The protests of thousands of people have been rejected by council bosses, who have agreed to sell-off six care homes.

County councillor David Sprason said the decision was not made “with regret” because it would lead to improvements in the lives of residents.

The plan to transfer the six homes to the private sector was pushed through by 30 votes to 21 at a meeting of the full council yesterday.

More than 11,000 people had signed petitions against the move in the past four months – but their views were not enough to change the council’s mind.

Homes will now be placed on the open market, but staff and residents will be able to stay.

More than 30 businesses have already expressed an interest in buying the homes.

Coun Sprason said: “The proposal to move forward this way shows our commitment to the staff and residents of these homes.

“This is not made with regret. We have to move forward. We cannot stay as we are.

“There were no other viable options put on the table, and now we can improve and add to our services.”

Council leader David Parsons said: “We would have been asking taxpayers to put their hands in their pockets more and more to keep public facilities open. I want to explore the options.”

County Hall currently owns 10 care homes.

Previously it had looked at plans to sell off two homes and move staff and residents out, but performed a U-turn because of public anger.

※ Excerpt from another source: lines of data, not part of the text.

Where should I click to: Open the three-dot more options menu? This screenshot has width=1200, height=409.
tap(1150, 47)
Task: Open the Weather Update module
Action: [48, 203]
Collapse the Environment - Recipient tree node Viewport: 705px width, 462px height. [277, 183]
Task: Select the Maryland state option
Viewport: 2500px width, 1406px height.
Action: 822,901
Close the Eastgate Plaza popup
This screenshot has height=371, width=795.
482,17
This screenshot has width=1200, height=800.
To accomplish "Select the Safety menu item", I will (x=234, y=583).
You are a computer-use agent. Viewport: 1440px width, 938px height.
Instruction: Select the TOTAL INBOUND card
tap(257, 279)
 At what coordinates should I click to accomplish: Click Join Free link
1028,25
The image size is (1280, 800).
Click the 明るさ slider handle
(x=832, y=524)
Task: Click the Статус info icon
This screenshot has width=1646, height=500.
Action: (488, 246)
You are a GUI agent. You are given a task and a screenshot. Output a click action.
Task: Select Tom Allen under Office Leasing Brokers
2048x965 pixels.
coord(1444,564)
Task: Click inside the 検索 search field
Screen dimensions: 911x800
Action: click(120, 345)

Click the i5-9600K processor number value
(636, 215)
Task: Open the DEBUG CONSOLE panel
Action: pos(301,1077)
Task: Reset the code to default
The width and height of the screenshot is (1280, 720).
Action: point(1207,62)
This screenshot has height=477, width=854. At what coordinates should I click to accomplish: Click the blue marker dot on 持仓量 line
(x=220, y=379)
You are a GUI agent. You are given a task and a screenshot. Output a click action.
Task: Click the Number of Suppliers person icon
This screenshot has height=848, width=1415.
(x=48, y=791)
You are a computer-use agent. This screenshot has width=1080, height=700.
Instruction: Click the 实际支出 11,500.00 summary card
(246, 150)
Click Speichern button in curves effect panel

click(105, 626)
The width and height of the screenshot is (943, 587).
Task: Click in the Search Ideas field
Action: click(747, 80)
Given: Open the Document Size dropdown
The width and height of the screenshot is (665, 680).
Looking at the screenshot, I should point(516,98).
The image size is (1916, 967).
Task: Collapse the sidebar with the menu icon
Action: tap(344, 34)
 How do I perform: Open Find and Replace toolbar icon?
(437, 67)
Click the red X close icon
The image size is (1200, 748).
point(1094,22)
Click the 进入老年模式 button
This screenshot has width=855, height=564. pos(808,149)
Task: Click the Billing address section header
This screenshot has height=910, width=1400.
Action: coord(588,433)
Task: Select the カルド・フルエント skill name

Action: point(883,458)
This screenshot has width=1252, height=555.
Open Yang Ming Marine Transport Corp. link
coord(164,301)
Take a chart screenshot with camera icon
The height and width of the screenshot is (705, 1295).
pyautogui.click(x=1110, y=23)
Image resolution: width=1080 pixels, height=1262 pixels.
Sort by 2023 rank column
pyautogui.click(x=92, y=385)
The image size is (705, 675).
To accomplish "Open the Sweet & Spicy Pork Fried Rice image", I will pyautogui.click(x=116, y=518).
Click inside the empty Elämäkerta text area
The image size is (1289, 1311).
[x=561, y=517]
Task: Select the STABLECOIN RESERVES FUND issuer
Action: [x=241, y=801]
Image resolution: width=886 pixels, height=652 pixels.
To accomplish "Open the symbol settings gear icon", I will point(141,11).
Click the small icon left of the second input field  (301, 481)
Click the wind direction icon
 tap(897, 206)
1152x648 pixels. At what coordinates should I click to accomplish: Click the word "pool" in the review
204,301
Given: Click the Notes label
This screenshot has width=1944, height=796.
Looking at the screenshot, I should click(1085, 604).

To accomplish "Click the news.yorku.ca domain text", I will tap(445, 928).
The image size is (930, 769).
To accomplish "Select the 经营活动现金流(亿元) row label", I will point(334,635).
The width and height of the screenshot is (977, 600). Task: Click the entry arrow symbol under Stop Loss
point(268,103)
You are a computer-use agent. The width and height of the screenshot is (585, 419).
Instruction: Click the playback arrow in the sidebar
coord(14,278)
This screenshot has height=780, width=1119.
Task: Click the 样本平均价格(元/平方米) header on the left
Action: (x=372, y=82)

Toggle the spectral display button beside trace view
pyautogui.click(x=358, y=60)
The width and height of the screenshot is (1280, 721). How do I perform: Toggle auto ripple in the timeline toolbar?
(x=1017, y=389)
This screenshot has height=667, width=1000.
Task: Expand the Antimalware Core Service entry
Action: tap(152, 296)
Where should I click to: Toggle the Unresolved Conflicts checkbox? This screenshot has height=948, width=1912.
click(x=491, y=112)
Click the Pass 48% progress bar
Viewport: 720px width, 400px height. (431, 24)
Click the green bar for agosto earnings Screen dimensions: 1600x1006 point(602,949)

The six homes set for transfer are Catherine Dalley House, Melton; Hadrian House, Thurmaston; Huntingdon Court, Loughborough; Harvey House, Barwell; Kirby House, Kirby Muxloe; and Woodmarket House, Lutterworth.

The remaining homes – Lenthall House, Market Harborough; Curtis Weston House, Wigston; The Limes, Hinckley; and Tillson House, Coalville – would provide specialist support, such as dementia care.

Opposition councillors say the decision will reduce quality of care and make life difficult for staff, but County Hall’s ruling Conservatives say savings and cash made from the sales will help them provide more extra care schemes.

These are sheltered housing units where residents live in their own flat or bungalow, but with 24-hour care.

Opposition leader Coun Matthew O’Callaghan said: “Make no mistake about it, this is the end of over 50 years of Leicestershire County Council caring for the elderly in residential care homes.

“This isn’t about extra care, it’s about don’t care. It’s just another part of the Conservatives’ attack on the elderly.

“The message is clear, don’t grow old in Leicestershire.”

Liberal Democrat leader Simon Galton said: “You may win the vote but you have not won the argument.

“The public are telling you plainly that they do not want this.”

Councillor Alan Bailey, Lib Dem spokesman on adult social care, said after the council meeting: “It’s very disappointing.

“The Conservatives at County Hall have voted this through having completely disregarded the strong views in the consultation against selling the six homes.”